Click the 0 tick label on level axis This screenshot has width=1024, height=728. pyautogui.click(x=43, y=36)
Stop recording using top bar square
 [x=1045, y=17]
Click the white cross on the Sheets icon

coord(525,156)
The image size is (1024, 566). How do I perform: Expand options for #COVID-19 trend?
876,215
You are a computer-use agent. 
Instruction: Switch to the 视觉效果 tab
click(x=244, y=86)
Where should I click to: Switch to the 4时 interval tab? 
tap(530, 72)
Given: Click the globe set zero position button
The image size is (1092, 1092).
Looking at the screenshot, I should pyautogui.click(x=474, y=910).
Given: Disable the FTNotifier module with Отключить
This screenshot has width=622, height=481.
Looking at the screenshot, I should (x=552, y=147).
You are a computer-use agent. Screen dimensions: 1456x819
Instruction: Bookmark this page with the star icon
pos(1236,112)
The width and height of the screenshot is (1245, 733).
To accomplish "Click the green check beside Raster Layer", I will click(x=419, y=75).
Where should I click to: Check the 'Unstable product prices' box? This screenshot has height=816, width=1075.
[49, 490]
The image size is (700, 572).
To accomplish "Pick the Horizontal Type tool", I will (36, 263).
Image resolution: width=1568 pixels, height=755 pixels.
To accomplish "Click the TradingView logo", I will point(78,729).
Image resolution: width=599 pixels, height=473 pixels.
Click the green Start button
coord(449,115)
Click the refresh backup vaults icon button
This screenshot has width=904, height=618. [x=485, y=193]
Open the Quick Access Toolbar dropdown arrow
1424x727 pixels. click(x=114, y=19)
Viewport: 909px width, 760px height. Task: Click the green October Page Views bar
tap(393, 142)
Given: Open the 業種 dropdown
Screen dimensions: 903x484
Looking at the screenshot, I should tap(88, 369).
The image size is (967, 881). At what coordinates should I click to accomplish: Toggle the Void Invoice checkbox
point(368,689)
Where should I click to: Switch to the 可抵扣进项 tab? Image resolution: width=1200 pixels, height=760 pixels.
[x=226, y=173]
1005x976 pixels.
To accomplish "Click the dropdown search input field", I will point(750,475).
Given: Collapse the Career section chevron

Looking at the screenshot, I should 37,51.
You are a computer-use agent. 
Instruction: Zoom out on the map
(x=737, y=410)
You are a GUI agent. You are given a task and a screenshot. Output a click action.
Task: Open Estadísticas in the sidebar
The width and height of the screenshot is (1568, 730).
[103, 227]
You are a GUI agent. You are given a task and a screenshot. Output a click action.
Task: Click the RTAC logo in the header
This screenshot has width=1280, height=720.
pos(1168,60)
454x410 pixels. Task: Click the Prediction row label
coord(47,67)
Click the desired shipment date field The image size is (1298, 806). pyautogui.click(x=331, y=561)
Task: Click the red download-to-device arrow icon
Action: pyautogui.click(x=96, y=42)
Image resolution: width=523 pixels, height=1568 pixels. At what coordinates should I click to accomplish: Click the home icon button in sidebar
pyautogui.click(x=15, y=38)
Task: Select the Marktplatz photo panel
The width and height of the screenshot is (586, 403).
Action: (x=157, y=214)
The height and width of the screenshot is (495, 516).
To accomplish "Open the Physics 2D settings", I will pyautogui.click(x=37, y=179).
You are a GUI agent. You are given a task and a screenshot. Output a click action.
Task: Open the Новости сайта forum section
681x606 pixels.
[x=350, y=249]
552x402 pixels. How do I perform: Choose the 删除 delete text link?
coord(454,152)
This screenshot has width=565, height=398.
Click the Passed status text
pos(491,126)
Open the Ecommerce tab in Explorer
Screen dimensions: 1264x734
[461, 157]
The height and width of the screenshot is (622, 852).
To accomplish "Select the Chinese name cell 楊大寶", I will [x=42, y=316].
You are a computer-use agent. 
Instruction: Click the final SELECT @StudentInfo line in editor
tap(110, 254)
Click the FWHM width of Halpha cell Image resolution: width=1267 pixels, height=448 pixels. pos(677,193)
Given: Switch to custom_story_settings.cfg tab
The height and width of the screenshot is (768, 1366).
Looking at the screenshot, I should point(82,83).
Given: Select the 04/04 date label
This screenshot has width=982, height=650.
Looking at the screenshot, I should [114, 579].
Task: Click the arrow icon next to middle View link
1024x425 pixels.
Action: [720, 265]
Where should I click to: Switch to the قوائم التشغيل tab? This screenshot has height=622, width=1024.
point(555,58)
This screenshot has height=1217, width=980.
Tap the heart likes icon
###
### TASK ITEM
Tail of the listing, starting at the line with "Task: Click the arrow" and ending at the last line: output it exactly and add nothing.

### EXERCISE RESULT
Task: Click the arrow icon next to middle View link
1024x425 pixels.
Action: [720, 265]
Where should I click to: Switch to the قوائم التشغيل tab? This screenshot has height=622, width=1024.
point(555,58)
This screenshot has height=1217, width=980.
Tap the heart likes icon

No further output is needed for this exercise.